A lightning strike can create a fire inside or outside your home, as well as destroy sensitive electronics, appliances, and electrical wiring — it can even shock or injure someone inside. As the lightning capital of the United States, Florida has active lightning strikes about 120 days per year. Central Florida homeowners and businesses may come across challenges with their insurance coverage after filing a lightning damage insurance claim — often when the lighting was not a direct strike. The GZ Legal Team in Orlando, FL, have insurance claim dispute attorneys to review your homeowners insurance policy and challenge the insurance adjuster’s findings to recover the money your policy allows after suffering a loss.
Does Homeowners Insurance Cover Lightning Damage?
Almost all homeowners insurance policies cover a lightning strike or a fire caused by a lightning strike. There typically isn’t a specific limit to damages — the general coverage limit for damage to your home applies. Your policy should also cover personal property, such as your television, computer, stereos, refrigerators, and other appliances or electronics. You will be compensated based on “actual cash value,” which is the cost of the item at today’s prices minus depreciation. Sometimes additional coverage is available for puchase, based on replacement cost, which will pay to replace your personal property at current value.
Should your home have damage to the point of it being uninhabitable, or you need to be relocated during extensive repairs, many policies cover the cost of temporary housing, although there are limits.
Sheds, detached garages, and other outbuildings are also covered against losses caused by a lightning strike.
Get Help with a Lightning Damage Insurance Claim
Types of Lightning Damage
Your insurance company often classifies lightning, and the resulting loss, in three forms:
Direct Lightning Strike
A lightning bolt directly strikes your home or business — this naturally generated electricity moves from the atmosphere, through the structure, to the ground. A direct hit from lightning usually causes the most damage and is the easiest claim to prove and collect, as the damage is clearly visible.

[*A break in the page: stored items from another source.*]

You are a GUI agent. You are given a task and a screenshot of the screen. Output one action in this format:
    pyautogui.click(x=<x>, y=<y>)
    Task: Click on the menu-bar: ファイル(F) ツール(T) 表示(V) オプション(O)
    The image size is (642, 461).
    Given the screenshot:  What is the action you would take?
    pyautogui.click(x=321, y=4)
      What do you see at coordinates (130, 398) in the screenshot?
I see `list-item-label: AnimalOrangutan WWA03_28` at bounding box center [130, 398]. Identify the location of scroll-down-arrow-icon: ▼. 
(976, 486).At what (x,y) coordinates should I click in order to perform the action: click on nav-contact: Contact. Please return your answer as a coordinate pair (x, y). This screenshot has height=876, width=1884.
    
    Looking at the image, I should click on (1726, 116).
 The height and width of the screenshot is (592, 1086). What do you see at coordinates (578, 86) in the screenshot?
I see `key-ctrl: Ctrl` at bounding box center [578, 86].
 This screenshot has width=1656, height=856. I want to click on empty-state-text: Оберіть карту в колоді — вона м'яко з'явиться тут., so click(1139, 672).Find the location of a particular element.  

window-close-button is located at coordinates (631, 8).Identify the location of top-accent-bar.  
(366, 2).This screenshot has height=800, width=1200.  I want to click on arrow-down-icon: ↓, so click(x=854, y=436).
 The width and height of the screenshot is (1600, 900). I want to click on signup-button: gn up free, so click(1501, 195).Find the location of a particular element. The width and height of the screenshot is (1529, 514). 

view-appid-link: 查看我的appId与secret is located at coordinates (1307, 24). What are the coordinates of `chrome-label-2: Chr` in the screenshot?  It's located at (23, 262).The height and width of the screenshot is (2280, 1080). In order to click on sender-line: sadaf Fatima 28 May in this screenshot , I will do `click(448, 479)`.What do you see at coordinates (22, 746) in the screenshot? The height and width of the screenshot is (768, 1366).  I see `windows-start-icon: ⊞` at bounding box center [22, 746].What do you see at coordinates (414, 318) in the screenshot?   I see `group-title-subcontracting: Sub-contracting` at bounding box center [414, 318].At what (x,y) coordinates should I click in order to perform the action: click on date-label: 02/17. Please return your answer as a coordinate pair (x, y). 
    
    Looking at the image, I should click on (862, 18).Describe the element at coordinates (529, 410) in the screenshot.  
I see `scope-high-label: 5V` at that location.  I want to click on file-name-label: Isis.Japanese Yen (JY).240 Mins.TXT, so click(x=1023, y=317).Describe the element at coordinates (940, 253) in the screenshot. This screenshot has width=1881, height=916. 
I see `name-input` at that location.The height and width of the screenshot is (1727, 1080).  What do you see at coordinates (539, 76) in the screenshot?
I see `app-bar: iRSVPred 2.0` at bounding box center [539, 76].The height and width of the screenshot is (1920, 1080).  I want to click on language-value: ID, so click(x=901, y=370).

Near Miss Lightning Strike
A bolt of lightning does not hit your structure directly, but perhaps a nearby area — including a tree or telephone pole — yet causes damage to your home or property. It’s more difficult to determine the cause of damages from this type of strike and typically produces less visible damage. Damages from artificially generated current, like a surge from a power line or transformer, are excluded from coverage but may be similar to damages from a near miss lightning strike. Your insurance company may deny your claim, blaming artificially generated current instead of a near miss lightning strike.
Ground Surge Lightning Strike
This happens when lightning strikes and creates a surge or spike of electricity that damages your electronics, such as appliances, computers, and other corded electronic devices. A ground surge lightning insurance claim is probably the most common, but also the most difficult to prove.